> _Work task_:
Output the lines from the top of the entries below to the line with "Open the 更多子域名 link", both included, exactly and without pictures.

(Collected data entries)
--------------------------------------------------

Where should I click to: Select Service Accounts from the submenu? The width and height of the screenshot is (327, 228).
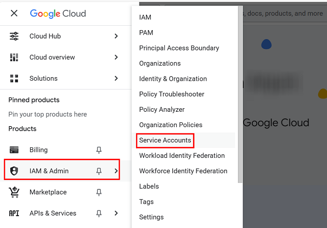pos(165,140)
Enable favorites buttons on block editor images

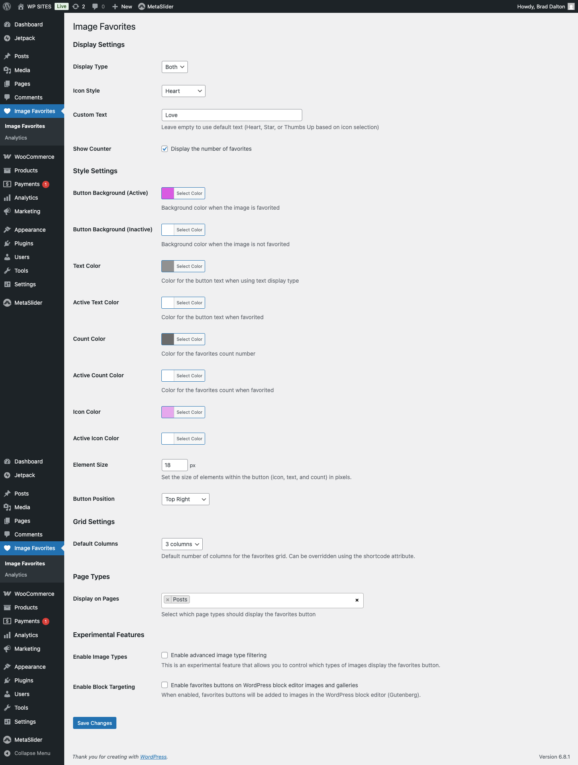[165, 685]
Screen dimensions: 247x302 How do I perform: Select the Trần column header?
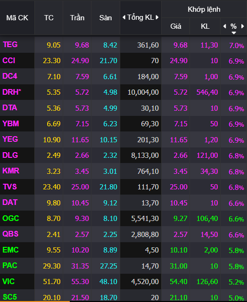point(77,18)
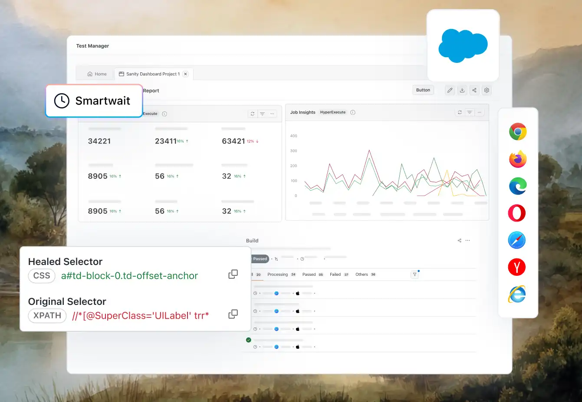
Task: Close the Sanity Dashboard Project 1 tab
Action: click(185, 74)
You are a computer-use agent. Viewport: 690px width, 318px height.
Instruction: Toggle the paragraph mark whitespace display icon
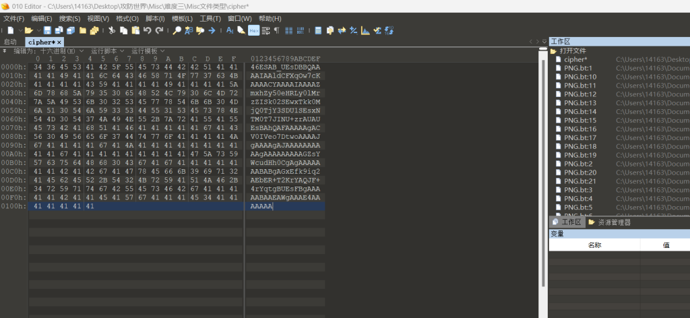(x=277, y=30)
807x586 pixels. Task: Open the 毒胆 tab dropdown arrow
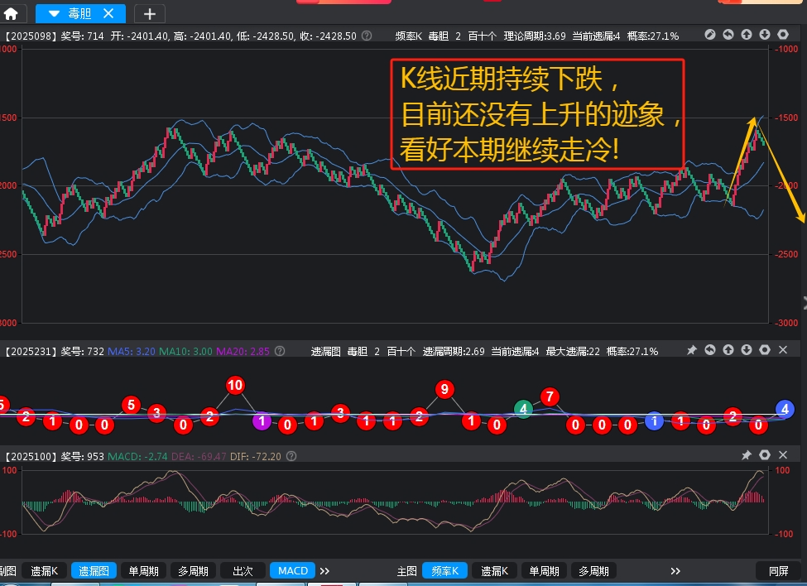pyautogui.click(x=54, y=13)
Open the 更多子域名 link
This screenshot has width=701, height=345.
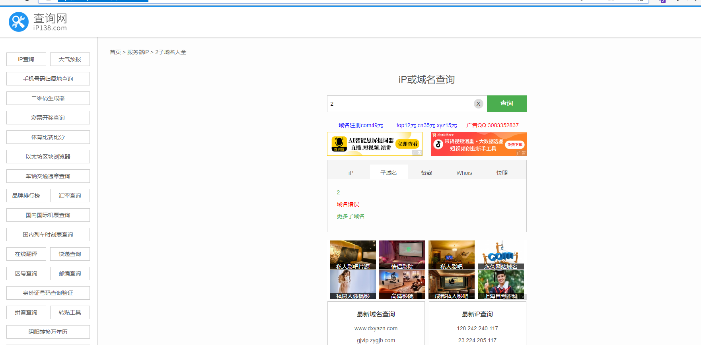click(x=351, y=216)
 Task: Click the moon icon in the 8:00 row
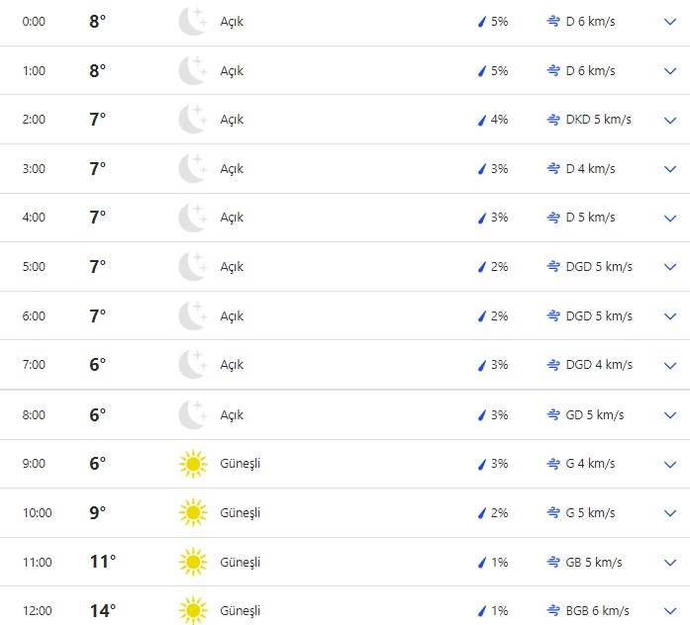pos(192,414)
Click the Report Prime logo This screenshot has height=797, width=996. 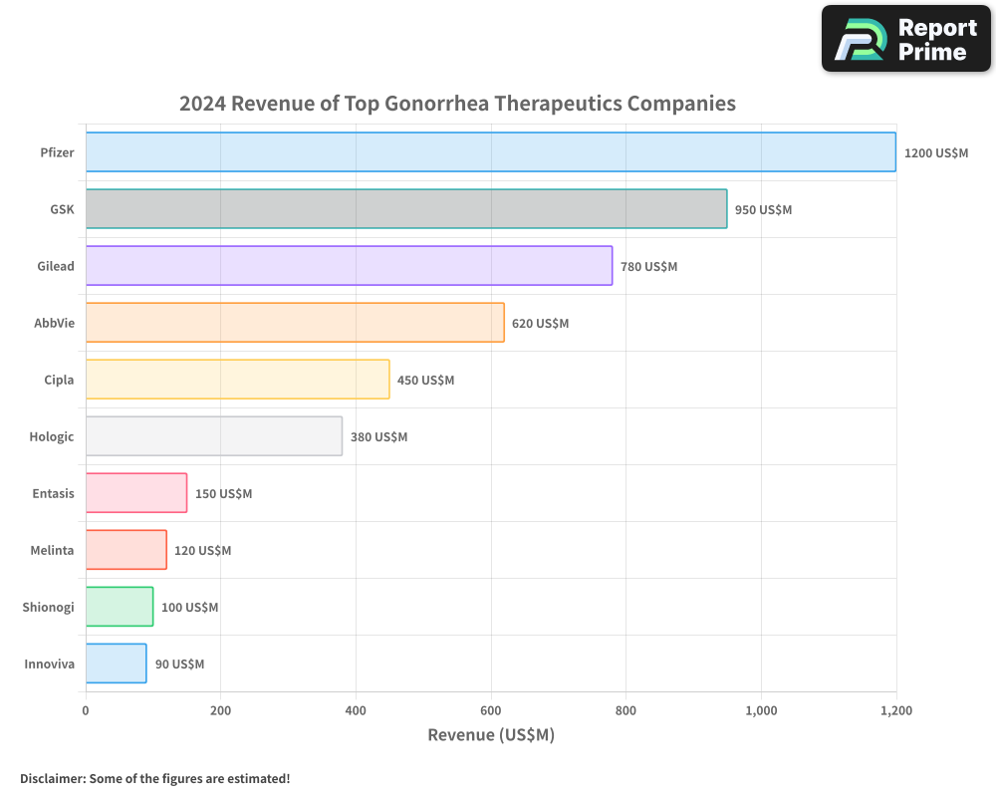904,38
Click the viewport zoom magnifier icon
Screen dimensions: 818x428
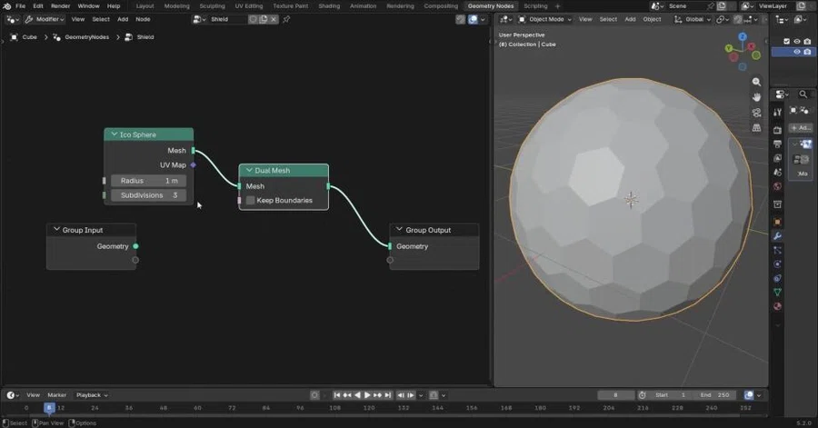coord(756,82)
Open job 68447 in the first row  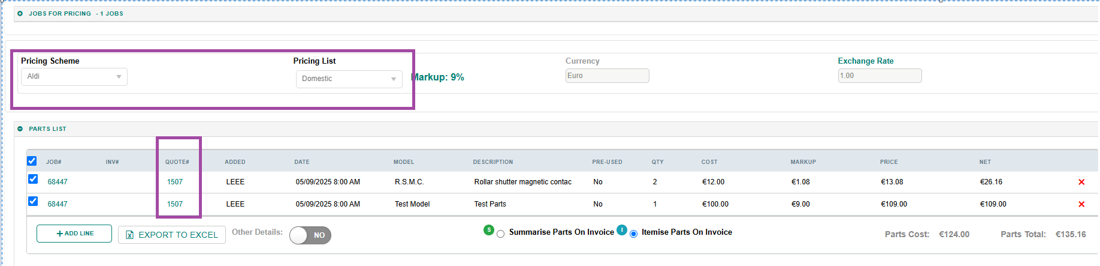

--------------------------------------------------

> _Solution to this exercise_:
Where should I click to: Select Service Accounts from the submenu? The width and height of the screenshot is (327, 228).
pos(165,140)
Enable favorites buttons on block editor images

[165, 685]
Screen dimensions: 247x302 How do I perform: Select the Trần column header?
point(77,18)
Task: Close the Sanity Dashboard Project 1 tab
Action: click(185, 74)
You are a computer-use agent. Viewport: 690px width, 318px height.
Instruction: Toggle the paragraph mark whitespace display icon
(x=277, y=30)
807x586 pixels. Task: Open the 毒胆 tab dropdown arrow
pyautogui.click(x=54, y=13)
Open the 更多子域名 link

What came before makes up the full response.